MSK Serverless
An MSK Serverless cluster with helpers to manage topics and IAM permissions.
Overview
The construct creates an MSK Serverless Cluster, with the latest Kafka version in MSK as default. You can change the dafaults by passing your own parameters as a Resource property to construct initializer. There is also a method to create topics. Last, it also provides methods to grant an existing principal (ie IAM Role or IAM User) with the permission to produce or consume from a kafka topic. The diagram below shows the high level architecture.

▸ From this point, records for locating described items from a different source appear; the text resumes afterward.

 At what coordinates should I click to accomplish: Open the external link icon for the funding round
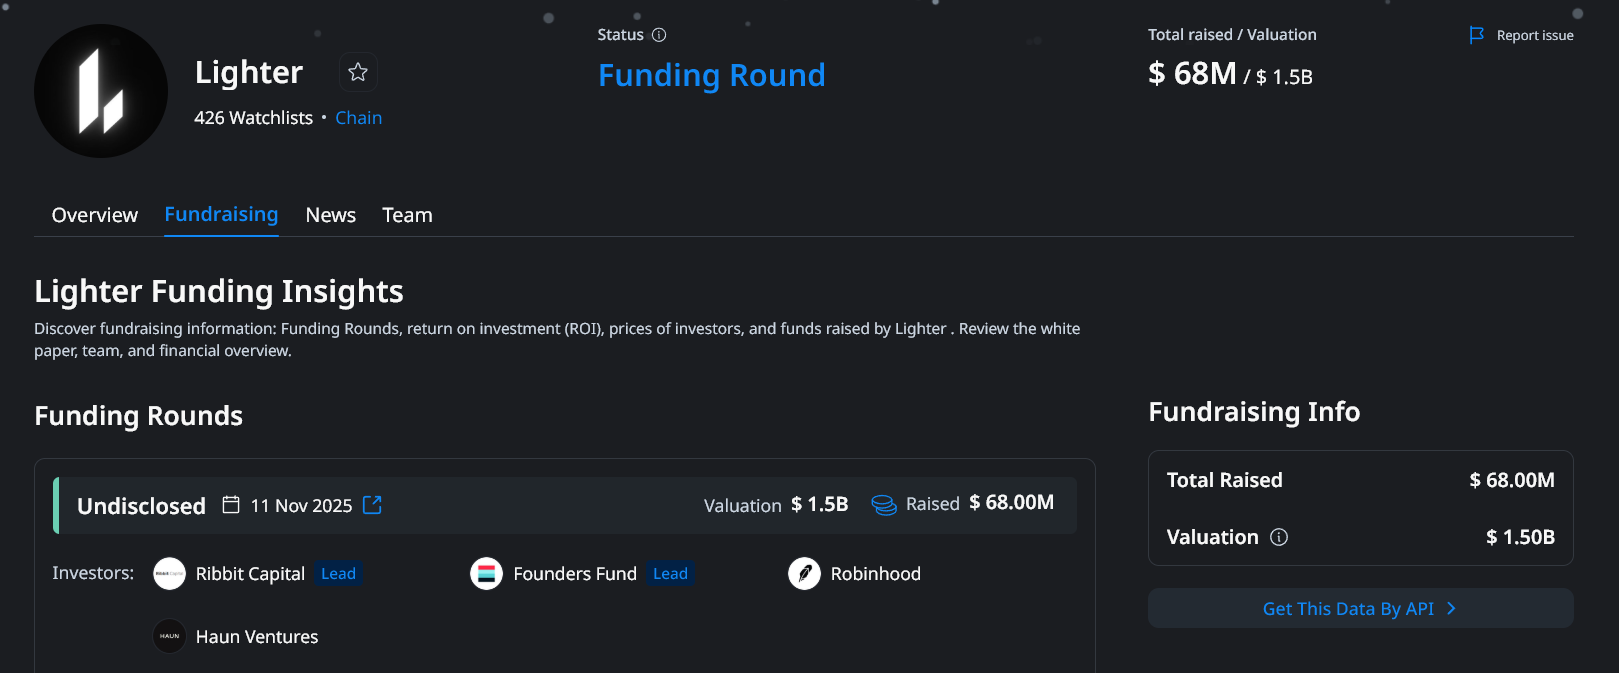click(x=371, y=505)
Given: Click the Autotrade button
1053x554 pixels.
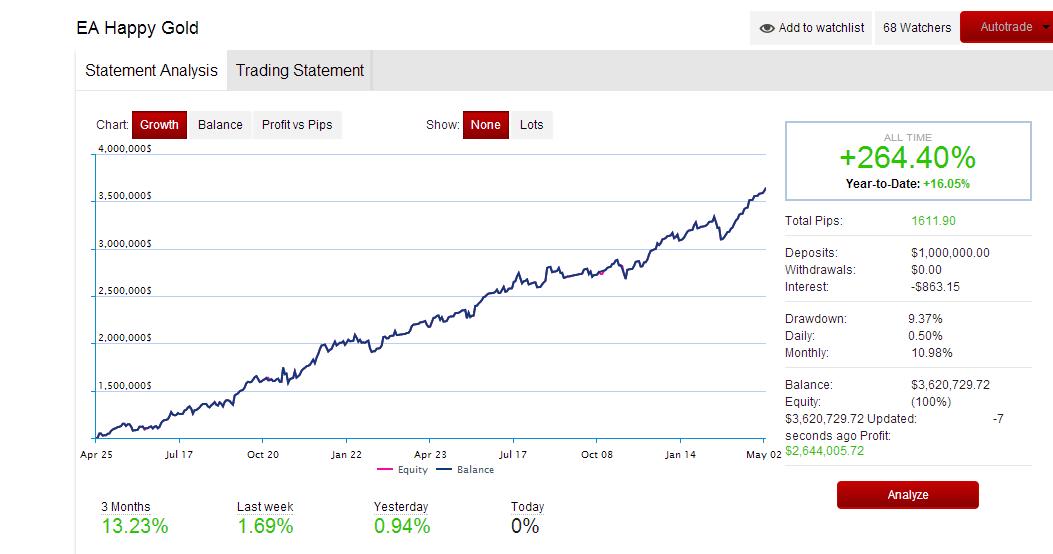Looking at the screenshot, I should pyautogui.click(x=1005, y=27).
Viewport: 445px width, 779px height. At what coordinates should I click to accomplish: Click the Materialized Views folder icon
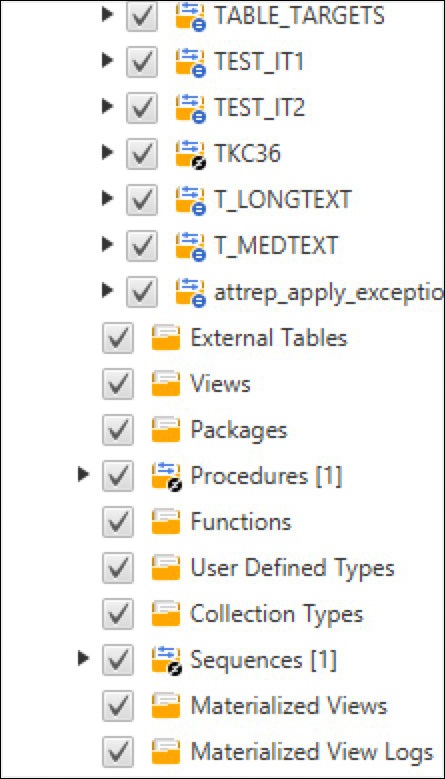[x=166, y=706]
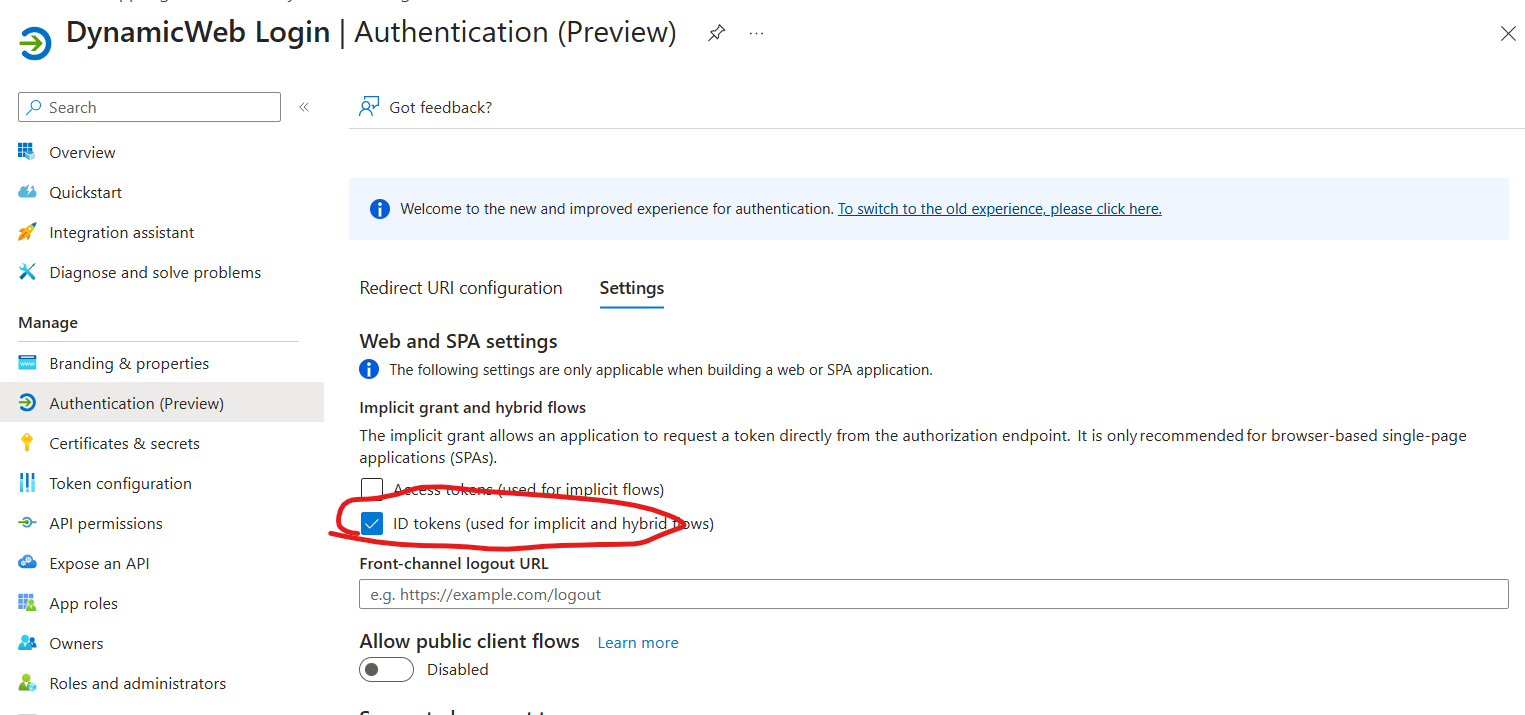Open Learn more link for public client flows
1525x715 pixels.
click(638, 642)
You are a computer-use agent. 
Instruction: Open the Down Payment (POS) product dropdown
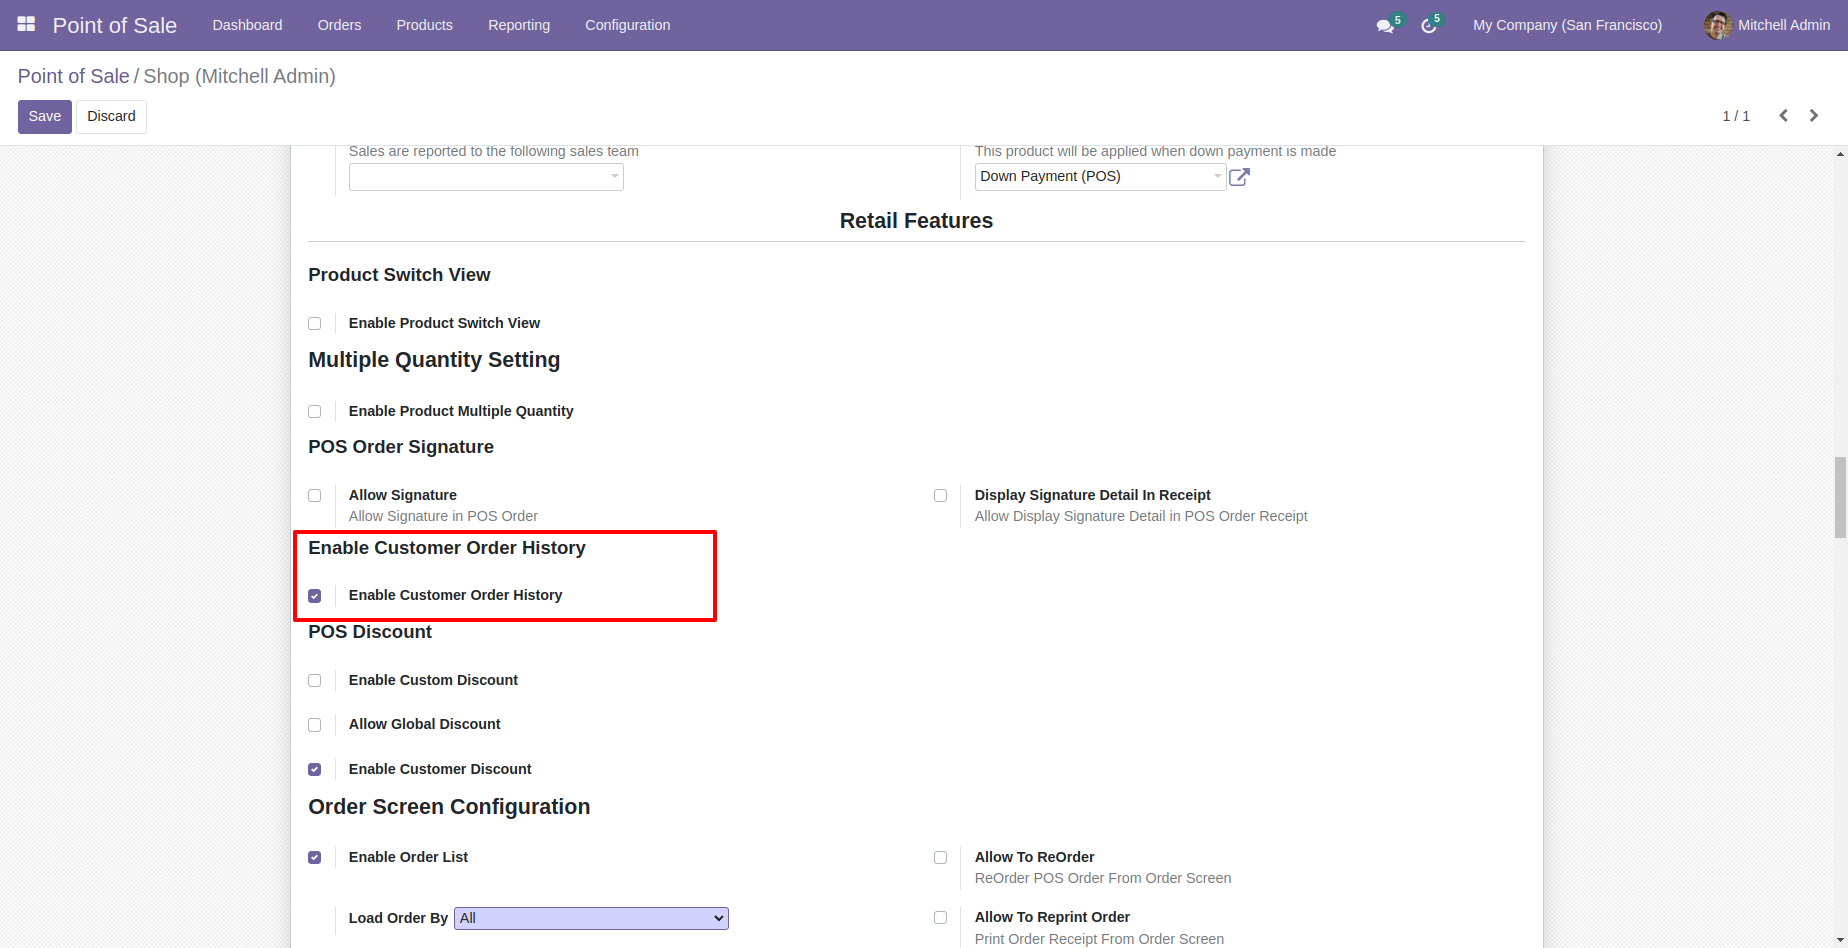coord(1100,177)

The construct can create a VPC on your behalf that is used to deploy MSK Serverless cluser or you can provide your own VPC definition through the vpcConfigs property when you initialize the construct. The VPC that is created on your behalf has 10.0.0.0/16 CIDR range, and comes with an S3 VPC Endpoint Gateway attached to it. The construct also creates a security group for that is attached to the brokers.

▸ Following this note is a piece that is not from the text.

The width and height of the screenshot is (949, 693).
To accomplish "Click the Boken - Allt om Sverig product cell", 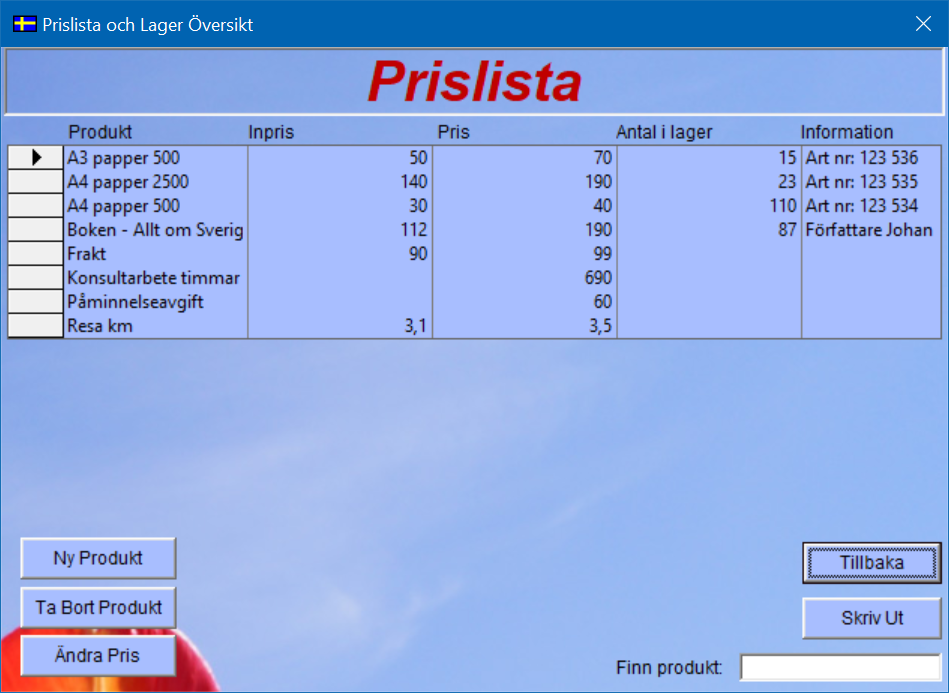I will pos(155,230).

The construct has the following interfaces, you will usage examples in the new sections:
- setTopic: Perform create, update, and delete operations on Topics
- grantProduce: Attach an IAM policy to a principal to write to a topic
- grantConsume: Attach an IAM policy to a principal to read from a topic
Below you can find an example of creating an MSK Serverless configuration with the default options.
- TypeScript
- Python
const msk = new MskServerless(stack, 'cluster');
msk = MskServerless(stack, "cluster")
Usage
Bring Your Own VPC
The construct allows you to provide your own VPC that was created outside the CDK Stack. Below you will find an example usage.
- TypeScript
- Python
let vpc = Vpc.fromVpcAttributes(stack, 'vpc', {
vpcId: 'vpc-1111111111',
vpcCidrBlock: '10.0.0.0/16',
availabilityZones: ['eu-west-1a', 'eu-west-1b'],
publicSubnetIds: ['subnet-111111111', 'subnet-11111111'],
privateSubnetIds: ['subnet-11111111', 'subnet-1111111'],
});
const msk = new MskServerless(stack, 'cluster', {
clusterName: 'msk-byov',
securityGroups: [SecurityGroup.fromLookupByName(stack, 'brokerSecurityGroup', 'broker-sg', vpc)],
subnets: vpc.selectSubnets(),
vpc: vpc,
});
vpc = Vpc.from_vpc_attributes(stack, "vpc",
vpc_id="vpc-1111111111",
vpc_cidr_block="10.0.0.0/16",
availability_zones=["eu-west-1a", "eu-west-1b"],
public_subnet_ids=["subnet-111111111", "subnet-11111111"],
private_subnet_ids=["subnet-11111111", "subnet-1111111"]
)
msk = MskServerless(stack, "cluster",
cluster_name="msk-byov",
security_groups=[SecurityGroup.from_lookup_by_name(stack, "brokerSecurityGroup", "broker-sg", vpc)],
subnets=vpc.select_subnets(),
vpc=vpc
)
setTopic
This method allows you to create, update or delete a topic. Its backend uses kafkajs.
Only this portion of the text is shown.